Consider a range of projects to explore with AI’s help. Try to get specific to elicit more focused help.
“Give me 10 ideas to connect donors with our community.”
“Based on the text below, how could the tone of our thank you letters be improved to make donors feel connected?”
“What subject matter should we cover in our virtual connection opportunities?”
3.Good, but Don’t Use as Delaying Excuse: ASK: What do I need to learn a little bit more about?
Use a search engine to explore learning opportunities, e.g., FAQs, tutorials, and tips for making the process of using chatbots less intimidating. Like any other tool, you’ll really only learn by practicing. So, avoid procrastination. Research a bit; then, dig in!
For listeners/doers: How to Use Chat GPT For Beginners 2023 [27.50 minutes on YouTube];
For fundraisers: 12 Ways to Use ChatGPT and Other AI Tools for Fundraising.

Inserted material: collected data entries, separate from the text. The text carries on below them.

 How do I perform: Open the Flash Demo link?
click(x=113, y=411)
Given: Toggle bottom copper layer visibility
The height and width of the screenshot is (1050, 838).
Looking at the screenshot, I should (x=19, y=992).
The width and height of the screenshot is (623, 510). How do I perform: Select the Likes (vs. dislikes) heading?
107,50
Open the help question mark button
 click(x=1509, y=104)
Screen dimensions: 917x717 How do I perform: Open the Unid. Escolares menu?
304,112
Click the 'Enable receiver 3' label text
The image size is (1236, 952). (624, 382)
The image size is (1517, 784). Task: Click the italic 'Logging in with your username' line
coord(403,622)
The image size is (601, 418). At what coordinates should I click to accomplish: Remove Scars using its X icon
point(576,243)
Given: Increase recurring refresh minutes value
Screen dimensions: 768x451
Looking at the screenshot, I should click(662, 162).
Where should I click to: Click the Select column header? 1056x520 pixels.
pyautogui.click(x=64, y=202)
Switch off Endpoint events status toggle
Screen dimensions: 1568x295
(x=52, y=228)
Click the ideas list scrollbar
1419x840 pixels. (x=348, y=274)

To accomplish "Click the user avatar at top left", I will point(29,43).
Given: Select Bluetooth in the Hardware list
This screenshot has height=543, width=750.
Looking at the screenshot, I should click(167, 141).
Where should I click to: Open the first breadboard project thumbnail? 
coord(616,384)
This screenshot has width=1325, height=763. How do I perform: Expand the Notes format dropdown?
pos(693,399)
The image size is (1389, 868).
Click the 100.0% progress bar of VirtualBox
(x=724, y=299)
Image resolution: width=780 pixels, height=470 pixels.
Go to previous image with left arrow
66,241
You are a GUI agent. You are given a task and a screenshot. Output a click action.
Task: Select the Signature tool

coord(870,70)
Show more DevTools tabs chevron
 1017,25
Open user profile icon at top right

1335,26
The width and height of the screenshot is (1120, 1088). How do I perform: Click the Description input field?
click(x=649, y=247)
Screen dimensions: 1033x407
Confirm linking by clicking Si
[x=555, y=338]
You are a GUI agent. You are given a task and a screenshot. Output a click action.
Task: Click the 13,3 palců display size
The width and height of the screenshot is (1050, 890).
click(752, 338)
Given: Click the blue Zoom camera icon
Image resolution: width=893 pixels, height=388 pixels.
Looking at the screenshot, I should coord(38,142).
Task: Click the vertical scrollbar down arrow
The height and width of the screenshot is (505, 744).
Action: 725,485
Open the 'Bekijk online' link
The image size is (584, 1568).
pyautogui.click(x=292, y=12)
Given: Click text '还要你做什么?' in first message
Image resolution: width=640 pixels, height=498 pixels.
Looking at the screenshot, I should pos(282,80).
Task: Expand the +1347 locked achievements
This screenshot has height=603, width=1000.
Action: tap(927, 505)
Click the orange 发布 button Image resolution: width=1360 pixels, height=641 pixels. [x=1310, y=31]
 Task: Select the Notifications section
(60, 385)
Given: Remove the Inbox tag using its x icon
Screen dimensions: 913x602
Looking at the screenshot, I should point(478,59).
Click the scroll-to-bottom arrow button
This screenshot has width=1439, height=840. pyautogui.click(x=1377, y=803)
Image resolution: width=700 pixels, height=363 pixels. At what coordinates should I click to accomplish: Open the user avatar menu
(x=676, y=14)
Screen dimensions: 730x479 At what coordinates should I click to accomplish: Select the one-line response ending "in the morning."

4. Basics before Riffing: Try something; then, try, try again.
If you’ve never played music, you’re not suddenly going to become a jazz virtuoso. You’ll never become someone who can easily jam unless you get started on the fundamentals. Begin with a simple question to which you’d like an answer. Ask it. Then refine it to get closer to an answer that helps you.
“How many donors can a .50 F.T.E. major gifts officer handle?”
“How can we acquire more donor advised fund gifts?”
“Write a 200-word $1,000 donor thank you email in the style of Michelle Obama”
5. Don’t Lose Sight of Your Critical Role: The buck stops with you, not the bot.
Consider AI a collaborator, not the final word. As helpful as it may be, it’s not human and doesn’t know your mission, vision and values as well as you do. Nor does it know your donors. Be sure to look at everything produced by AI with a critical eye so you’re comfortable taking full ownership of the final product.
Ask it to produce a letter, then compare it with a letter you typically use. Which do you prefer?
Ask it to tailor a message for different donor segments. Review the different options, and maybe mix and match.
Ask it to write a mini-case statement for a project you plan to pitch. Review and edit to tailor to your prospect’s particular interests.
6. You’re in Control of How You Build Relationships. AI can’t take a donor out for coffee.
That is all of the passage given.